177132.fb2 The Rook - читать онлайн бесплатно полную версию книги . Страница 59

The Rook - читать онлайн бесплатно полную версию книги . Страница 59

51

7:11 p.m.

I braced my hand against the car’s ceiling as Lien-hua swerved around a corner and jammed on the brakes at the edge of a semi-circle of spinning lights. In the middle of the road, surrounded by more than a dozen police officers, stood a lone man wearing one of the new breed of Kevlar-sewn body armor that doubles as a wet suit. He wielded a jagged combat knife and was turning in a cautious circle so the officers wouldn’t rush him.

Austin Hunter.

They had him cornered.

And I had to assume that they didn’t know about Cassandra.

Lien-hua and I jumped out of the car and rushed past the ambulance parked behind one of the police cars.

“Drop the knife!” one of the officers yelled. “Hands above your head!”

Hunter began to slowly raise his hands, and then in one light-ning-swift motion yanked a Kimber Tactical Custom II. 45 out of a holster slung around his chest and aimed the weapon at his own head before anyone could react.

There he stood. Knife in one hand, gun in the other.

This guy was brilliant. If he would’ve aimed the gun anywhere else-anywhere at all-the cops would have fired. And if he turned himself in, his abductors would think he’d gone to the authorities and would undoubtedly kill Cassandra. The only way to save himself and his girlfriend was to buy time by threatening to take his own life right now. Maybe get the authorities to listen to him.

To help him.

“Drop the gun!” hollered one of the officers. “Now. Drop it!”

“They’ve got her,” Hunter yelled. “They’re gonna kill her.”

I whipped out my ID, showed it to a sergeant who seemed to be the site commander. “We’re federal agents,” I said. “Stand down.”

Hunter swiveled and looked at me, the gun still aimed at his own head. “They made me do it. I didn’t want to. I need to find her.”

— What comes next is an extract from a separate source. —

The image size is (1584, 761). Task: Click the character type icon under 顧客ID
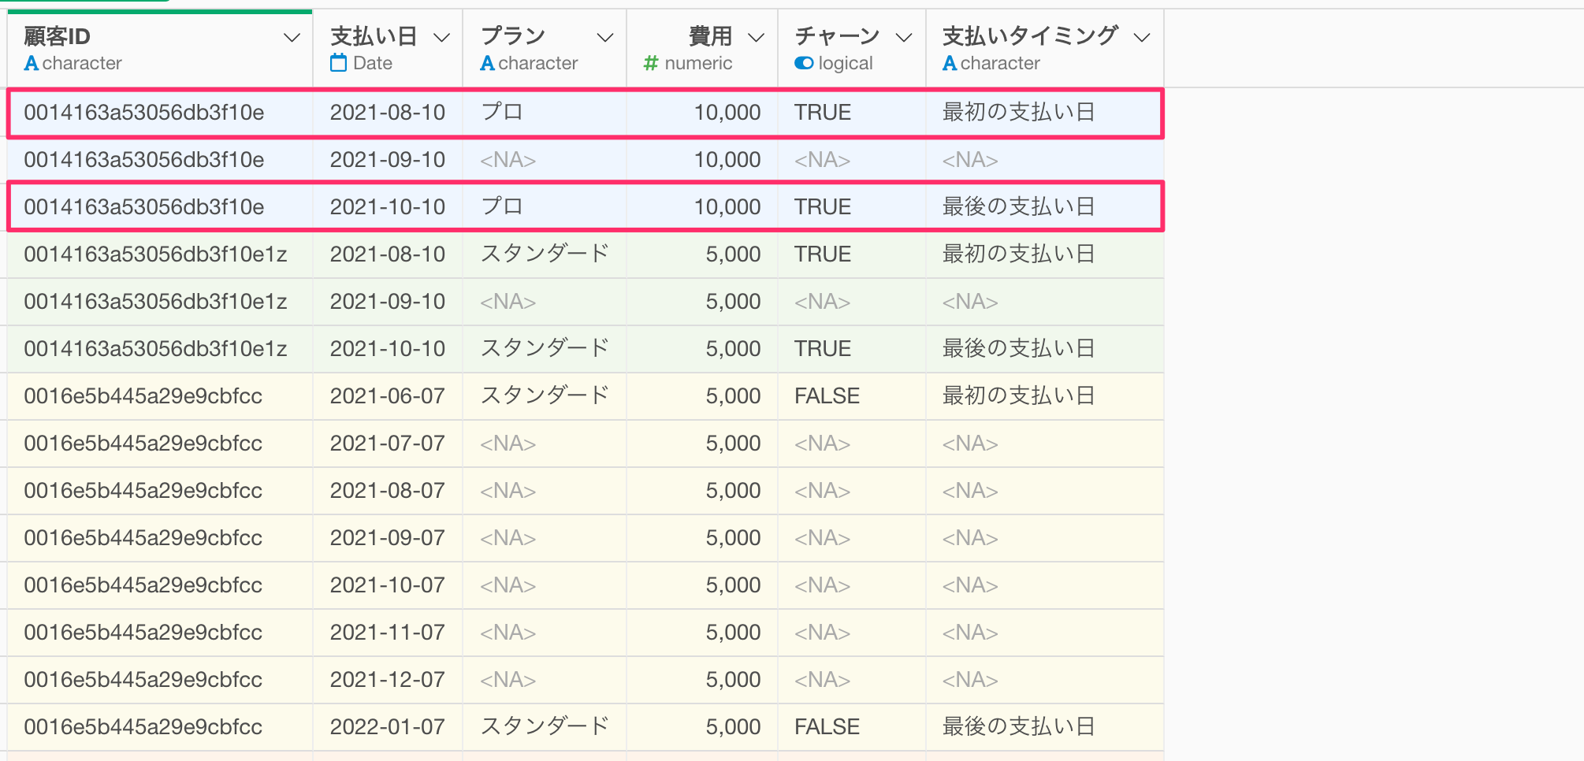click(x=31, y=63)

I heard another officer shout, “Put down the gun!”

“They’re gonna kill her,” Hunter yelled.

“Relax, Austin,” I said. “We’re here to help.”

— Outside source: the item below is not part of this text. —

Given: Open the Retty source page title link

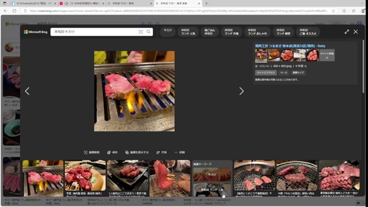Looking at the screenshot, I should [290, 46].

The sergeant, whose badge read “Newson,” was hesitating. Something you can’t do at a time like that. This was rolling downhill fast, and there was only one outcome in sight.

Think fast. Think fast.

“Drop the gun!” someone hollered.

“Sergeant Newson,” I said. “The field office sent us.” I pointed to Lien-hua. “She’s a negotiator.” It wasn’t quite true, but she was the best hope we had of reining this in. “Let her talk to him, now, before someone gets trigger-happy.”

“FBI field office sent you?” Newson asked.

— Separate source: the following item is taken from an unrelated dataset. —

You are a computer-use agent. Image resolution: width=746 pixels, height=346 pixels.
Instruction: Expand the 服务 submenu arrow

“Lieutenant Graysmith requested it,” said Lien-hua.

Yes. Good thinking, Lien-hua.

“Graysmith?” Then he shrugged. “OK. It’s his butt, not mine.”

He seemed relieved to hand the situation off to us. “Hold your fire,” he shouted into his vehicle’s built-in PA system. “Hold positions, but hold your fire.”

“OK,” I said to Lien-hua. “You’re on.”

In the tense silence, Hunter scrutinized Lien-hua and then me.

“I didn’t want to hurt anyone.”

She slowly set her gun on the pavement. “I know.”

“I just want to save her. We don’t have much time. She dies at eight o’clock.”

She stepped toward him. “We know about Cassandra,” she said.

“We want to help. Do you have any idea where she is?” Lien-hua had wisely kept the conversation on Cassandra’s situation, rather than Hunter’s, focusing on the one thing that mattered most to him.

He shook his head, the gun still aimed at his temple. “They’re gonna kill her. Drake is gonna kill her.”

Drake?

Victor Drake?

Lien-hua raised her hands, palms up, and took a gentle step toward him. “How will you get in touch with them, Austin? Can we contact them-”

“No. It has to be me. They contact me. They’re watching. They’ll kill her.”

“Drop the gun!” blared one of the cops.

“Quiet,” Lien-hua yelled. She took another step toward Hunter, her hands still open, showing she meant no harm.

He moved the gun closer to his head. “Stop. Stay there.”

She paused. “Please, Austin. We want to save her. We know she’s in danger. We saw the video.”

He stared at her. “I didn’t kill them. I swear.” His voice cracked.

“I didn’t even know.”

“No. You cleared the building. You saved them. No one was killed.” She took another small step.

“Not them.”

“No one died in the fire,” she said. Then another step.

And another.

“No, no. Of course not. I made sure-for all of them, I made sure.

All fourteen.” He twisted to the right to see if any of the officers were creeping up on him. “But I didn’t start the fire last night, and I had nothing to do with that homeless guy.”

“Homeless guy?” She was only a meter from him.

And then he stared past Lien-hua toward me. “Her abductors want it. They said we could exchange. It’s over-”

And then Austin Hunter made his fatal mistake.

He might have survived the night if he hadn’t pointed the knife at Lien-hua as he said those last two words.